– Через десять минут, господин Шико, во всем доме живой души не будет, кроме вашего покорного слуги.
– Ступайте, Бономе, ступайте, я уважаю вас, как и прежде, – величественно произнес Шико.
– О боже мой, боже мой! – сказал Бономе, уходя. – Что же такое произойдет в моем несчастном доме?
Когда он, пятясь назад, удалялся, то увидел Борроме, который поднимался из погреба, нагруженный бутылками.
– Ты слышал? – сказал ему Борроме. – Чтоб через десять минут в заведении твоем не было ни души.
Бономе покорно кивнул своей обычно столь надменно поднятой головой и отправился в кухню, чтобы обдумать, как ему одновременно выполнить оба распоряжения, отданные его грозными клиентами.
Борроме зашел за перегородку и нашел там Шико, сидевшего вытянув ноги и с улыбкой на губах.

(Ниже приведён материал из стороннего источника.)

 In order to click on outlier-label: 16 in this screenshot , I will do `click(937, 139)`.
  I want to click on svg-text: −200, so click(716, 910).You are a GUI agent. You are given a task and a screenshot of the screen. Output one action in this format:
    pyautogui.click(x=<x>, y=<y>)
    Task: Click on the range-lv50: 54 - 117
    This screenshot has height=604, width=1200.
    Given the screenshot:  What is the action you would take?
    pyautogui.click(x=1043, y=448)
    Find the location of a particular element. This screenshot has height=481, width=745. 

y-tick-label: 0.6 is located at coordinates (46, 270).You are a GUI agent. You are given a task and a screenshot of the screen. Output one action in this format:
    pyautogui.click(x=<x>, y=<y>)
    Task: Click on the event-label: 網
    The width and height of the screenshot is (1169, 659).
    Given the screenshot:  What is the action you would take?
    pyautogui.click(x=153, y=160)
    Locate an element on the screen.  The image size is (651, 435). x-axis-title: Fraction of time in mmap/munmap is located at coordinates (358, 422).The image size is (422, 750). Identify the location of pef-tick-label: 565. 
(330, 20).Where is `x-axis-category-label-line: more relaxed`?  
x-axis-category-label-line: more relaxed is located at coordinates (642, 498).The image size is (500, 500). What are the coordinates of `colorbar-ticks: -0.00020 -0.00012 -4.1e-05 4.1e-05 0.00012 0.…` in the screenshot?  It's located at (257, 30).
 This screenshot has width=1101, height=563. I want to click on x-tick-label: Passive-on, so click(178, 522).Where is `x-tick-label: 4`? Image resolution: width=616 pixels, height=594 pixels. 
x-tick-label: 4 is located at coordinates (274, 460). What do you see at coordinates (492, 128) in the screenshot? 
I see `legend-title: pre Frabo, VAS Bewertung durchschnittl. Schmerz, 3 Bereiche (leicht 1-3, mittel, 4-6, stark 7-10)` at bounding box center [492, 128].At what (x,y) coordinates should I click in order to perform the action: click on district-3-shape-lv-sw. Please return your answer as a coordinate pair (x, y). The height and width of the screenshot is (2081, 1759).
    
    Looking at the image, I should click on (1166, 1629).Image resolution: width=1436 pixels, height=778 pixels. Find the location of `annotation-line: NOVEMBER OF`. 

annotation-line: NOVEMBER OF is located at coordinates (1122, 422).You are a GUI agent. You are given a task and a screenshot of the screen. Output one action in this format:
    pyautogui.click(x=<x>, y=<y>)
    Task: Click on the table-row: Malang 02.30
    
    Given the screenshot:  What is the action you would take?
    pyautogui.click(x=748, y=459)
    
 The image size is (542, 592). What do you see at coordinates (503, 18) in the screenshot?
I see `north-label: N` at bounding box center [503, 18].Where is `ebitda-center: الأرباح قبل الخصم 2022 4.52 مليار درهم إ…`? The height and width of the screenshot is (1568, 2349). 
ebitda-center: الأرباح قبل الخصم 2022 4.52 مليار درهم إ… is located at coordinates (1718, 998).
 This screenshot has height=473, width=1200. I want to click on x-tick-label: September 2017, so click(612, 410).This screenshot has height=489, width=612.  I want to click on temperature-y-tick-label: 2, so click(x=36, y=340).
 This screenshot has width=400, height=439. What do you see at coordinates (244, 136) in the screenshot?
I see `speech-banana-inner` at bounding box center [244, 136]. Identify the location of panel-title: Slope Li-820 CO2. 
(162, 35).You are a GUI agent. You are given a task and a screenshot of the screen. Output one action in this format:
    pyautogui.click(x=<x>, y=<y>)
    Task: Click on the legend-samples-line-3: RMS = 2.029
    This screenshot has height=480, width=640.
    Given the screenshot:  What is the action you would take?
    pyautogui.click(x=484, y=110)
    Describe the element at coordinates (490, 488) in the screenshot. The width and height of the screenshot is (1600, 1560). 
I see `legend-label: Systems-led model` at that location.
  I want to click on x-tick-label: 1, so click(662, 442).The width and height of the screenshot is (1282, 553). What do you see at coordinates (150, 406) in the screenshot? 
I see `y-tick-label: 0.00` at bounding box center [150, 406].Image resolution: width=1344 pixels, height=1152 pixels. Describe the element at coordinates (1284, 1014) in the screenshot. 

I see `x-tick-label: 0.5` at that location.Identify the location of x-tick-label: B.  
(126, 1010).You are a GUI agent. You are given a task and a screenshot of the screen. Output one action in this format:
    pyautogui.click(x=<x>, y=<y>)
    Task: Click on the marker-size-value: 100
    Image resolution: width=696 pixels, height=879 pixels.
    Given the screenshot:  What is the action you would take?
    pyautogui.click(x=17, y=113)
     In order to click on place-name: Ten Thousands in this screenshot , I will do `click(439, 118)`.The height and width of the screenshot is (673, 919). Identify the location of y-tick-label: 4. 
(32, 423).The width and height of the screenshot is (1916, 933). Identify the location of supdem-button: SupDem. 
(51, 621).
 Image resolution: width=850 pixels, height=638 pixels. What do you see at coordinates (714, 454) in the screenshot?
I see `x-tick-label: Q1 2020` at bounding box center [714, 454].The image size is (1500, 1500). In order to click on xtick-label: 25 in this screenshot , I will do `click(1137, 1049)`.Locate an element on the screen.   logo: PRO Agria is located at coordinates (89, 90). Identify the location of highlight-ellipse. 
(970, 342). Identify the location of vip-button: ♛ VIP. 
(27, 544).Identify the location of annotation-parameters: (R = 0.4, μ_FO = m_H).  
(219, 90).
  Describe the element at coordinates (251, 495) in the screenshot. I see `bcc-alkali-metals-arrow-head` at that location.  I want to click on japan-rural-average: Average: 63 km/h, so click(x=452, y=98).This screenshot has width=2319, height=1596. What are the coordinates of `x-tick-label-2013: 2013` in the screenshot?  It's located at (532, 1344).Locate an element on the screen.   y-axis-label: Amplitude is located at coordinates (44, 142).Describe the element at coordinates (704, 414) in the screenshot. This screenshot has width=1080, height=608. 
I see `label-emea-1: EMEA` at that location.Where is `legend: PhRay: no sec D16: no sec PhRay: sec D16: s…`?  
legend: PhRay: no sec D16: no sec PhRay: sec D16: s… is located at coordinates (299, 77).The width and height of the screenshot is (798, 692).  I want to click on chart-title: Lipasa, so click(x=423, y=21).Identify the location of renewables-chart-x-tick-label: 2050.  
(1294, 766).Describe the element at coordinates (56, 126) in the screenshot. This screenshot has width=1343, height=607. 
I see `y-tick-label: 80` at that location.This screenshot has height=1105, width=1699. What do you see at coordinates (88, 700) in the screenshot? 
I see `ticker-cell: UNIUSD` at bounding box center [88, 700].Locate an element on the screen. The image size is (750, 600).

Не знаем, что именно предпринял мэтр Бономе, но когда истекла десятая минута, последний школяр переступил порог об руку с последним писцом, приговаривая:
– Ого, ого, у мэтра Бономе пахнет грозой. Надо убираться, а то пойдет град.
Глава 18.
ЧТО ПРОИЗОШЛО У МЭТРА БОНОМЕ ЗА ПЕРЕГОРОДКОЙ
Когда капитан зашел за перегородку с корзиной, в которой торчали двенадцать бутылок, Шико встретил его с таким добродушием, с такой широкой улыбкой, что Борроме и впрямь готов был принять его за дурака.
Борроме торопился откупорить бутылки, за которыми он спускался в погреб. Но это были пустяки по сравнению с тем, как торопился Шико.
Приготовления поэтому не заняли много времени. Оба сотрапезника, люди опытные в этом деле, заказали соленой закуски, с похвальной целью все время возбуждать у себя жажду. Закуску подал им Бономе, которому каждый из них еще раз многозначительно подмигнул.
Бономе ответил каждому из них понимающим взглядом. Но если бы кто-нибудь мог разобраться в этих двух взглядах, то усмотрел бы существенную разницу между тем, что был брошен Борроме, и тем, что был устремлен на Шико.
Бономе вышел, и сотрапезники начали пить. Для начала, словно занятие это было слишком важным, чтобы его прерывать, собутыльники опрокинули немало стаканов, не перекинувшись ни единым словом.
Шико был особенно великолепен. Не сказав ничего, кроме «Ей-богу, ну и бургундское!» и «Клянусь душой, что за окорок!», он осушил две бутылки, то есть по одной на каждую фразу.
– Черт побери, – бормотал себе под нос Борроме, – и повезло же мне напасть на такого пьяницу!
После третьей бутылки Шико возвел очи к небу.
– Право же, – сказал он, – мы так увлеклись, что, чего доброго, напьемся допьяна.
– Что поделаешь, колбаса уж больно солена! – ответил Борроме.
– Ну, если вам ничего, – сказал Шико, – будем продолжать, приятель. У меня-то голова крепкая.